### Work item:
Leaving out every line that comes before the one containing "You are a computer-use", output the rest of the records exactly, the final line included.

===============

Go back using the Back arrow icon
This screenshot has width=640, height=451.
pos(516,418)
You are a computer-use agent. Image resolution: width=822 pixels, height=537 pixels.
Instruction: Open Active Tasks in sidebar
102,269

===============

### Response:
You are a computer-use agent. Image resolution: width=822 pixels, height=537 pixels.
Instruction: Open Active Tasks in sidebar
102,269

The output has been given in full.